What you have to do
Use the entries below and reproduce exactly the lines from the one containing "Instruction: Click the 'Plus/Minus'" down to the one containing "Task: Open the Debates section", both of them included.

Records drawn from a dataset

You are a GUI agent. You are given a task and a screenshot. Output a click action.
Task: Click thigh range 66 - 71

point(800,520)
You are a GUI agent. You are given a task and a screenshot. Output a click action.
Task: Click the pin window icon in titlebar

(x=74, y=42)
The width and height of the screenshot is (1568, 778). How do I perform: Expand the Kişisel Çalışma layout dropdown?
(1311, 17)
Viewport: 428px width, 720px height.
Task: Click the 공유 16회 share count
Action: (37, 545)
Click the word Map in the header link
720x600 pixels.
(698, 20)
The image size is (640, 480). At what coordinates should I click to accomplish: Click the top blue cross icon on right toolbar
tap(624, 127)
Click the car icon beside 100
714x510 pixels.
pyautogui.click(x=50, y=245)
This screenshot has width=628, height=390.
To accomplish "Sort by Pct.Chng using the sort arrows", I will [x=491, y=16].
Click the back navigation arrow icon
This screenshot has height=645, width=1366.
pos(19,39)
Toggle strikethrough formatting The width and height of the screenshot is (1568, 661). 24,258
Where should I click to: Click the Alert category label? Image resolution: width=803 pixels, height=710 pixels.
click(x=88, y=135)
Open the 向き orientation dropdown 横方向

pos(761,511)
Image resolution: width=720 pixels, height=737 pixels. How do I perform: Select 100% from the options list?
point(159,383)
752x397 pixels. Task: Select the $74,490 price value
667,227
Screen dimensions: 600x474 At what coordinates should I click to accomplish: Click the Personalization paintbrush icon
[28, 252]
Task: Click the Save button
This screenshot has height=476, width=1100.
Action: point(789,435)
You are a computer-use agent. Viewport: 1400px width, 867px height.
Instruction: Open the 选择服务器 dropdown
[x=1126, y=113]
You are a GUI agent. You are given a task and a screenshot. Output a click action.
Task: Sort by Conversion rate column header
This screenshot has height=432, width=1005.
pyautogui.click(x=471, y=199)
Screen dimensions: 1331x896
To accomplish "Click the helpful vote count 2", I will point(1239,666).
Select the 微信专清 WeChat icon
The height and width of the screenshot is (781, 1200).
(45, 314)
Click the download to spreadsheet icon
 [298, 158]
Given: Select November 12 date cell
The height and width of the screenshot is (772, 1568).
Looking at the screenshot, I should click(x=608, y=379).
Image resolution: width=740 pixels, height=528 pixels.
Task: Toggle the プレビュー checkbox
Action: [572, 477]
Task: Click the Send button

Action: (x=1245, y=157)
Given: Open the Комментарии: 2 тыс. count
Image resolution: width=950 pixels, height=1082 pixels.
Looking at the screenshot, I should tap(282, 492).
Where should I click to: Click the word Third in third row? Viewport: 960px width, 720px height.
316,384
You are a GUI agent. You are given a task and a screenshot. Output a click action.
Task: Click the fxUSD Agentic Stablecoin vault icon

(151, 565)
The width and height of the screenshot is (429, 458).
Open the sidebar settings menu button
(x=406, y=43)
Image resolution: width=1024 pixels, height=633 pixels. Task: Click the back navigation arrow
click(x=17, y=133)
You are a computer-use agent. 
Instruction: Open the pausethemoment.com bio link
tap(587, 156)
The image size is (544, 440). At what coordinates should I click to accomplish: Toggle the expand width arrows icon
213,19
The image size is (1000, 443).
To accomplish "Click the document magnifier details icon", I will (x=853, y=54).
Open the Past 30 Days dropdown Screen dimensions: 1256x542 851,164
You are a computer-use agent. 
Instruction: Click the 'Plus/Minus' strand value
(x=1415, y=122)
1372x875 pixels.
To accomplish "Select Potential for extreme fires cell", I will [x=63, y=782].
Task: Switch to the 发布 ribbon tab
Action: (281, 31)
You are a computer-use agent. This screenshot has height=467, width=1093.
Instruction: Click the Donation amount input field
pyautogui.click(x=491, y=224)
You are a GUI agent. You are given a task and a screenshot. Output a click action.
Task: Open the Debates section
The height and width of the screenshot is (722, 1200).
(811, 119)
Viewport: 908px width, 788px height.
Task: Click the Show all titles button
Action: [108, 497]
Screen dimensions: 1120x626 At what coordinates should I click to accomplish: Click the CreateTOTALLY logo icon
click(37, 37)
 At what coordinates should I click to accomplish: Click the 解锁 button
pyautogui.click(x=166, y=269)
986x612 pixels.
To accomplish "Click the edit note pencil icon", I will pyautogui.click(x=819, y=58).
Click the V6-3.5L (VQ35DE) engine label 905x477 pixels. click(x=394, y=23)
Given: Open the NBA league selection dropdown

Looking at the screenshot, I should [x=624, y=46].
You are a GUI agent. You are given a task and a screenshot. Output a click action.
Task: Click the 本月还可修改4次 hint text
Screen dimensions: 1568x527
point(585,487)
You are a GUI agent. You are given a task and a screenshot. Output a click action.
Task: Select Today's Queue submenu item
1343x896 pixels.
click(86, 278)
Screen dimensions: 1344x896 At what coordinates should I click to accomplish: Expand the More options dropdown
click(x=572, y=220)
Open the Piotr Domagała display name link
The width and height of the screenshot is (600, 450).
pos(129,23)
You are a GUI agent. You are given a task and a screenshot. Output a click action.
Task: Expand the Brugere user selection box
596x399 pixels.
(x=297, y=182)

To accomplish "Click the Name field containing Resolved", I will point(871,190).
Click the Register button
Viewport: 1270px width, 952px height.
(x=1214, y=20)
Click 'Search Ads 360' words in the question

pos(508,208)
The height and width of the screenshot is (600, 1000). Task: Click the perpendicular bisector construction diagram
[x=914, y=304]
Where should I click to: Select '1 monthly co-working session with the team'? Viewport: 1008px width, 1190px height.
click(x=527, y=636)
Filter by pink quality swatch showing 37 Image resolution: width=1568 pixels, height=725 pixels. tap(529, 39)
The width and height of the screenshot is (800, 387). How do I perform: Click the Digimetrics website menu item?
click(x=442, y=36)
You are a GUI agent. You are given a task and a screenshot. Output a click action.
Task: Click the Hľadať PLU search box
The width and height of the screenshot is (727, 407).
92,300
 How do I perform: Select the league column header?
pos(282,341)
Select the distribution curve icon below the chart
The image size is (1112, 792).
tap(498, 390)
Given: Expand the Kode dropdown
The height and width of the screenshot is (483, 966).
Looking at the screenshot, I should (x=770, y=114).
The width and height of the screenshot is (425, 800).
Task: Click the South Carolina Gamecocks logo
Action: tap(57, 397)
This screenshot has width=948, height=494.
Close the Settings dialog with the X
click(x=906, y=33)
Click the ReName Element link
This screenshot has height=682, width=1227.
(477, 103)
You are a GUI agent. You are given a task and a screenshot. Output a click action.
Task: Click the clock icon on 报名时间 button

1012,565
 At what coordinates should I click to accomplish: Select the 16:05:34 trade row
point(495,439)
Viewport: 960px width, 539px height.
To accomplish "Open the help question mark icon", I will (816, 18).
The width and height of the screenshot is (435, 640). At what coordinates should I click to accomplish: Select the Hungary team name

The completed task
Instruction: Click the 'Plus/Minus' strand value
(x=1415, y=122)
1372x875 pixels.
To accomplish "Select Potential for extreme fires cell", I will [x=63, y=782].
Task: Switch to the 发布 ribbon tab
Action: (281, 31)
You are a computer-use agent. This screenshot has height=467, width=1093.
Instruction: Click the Donation amount input field
pyautogui.click(x=491, y=224)
You are a GUI agent. You are given a task and a screenshot. Output a click action.
Task: Open the Debates section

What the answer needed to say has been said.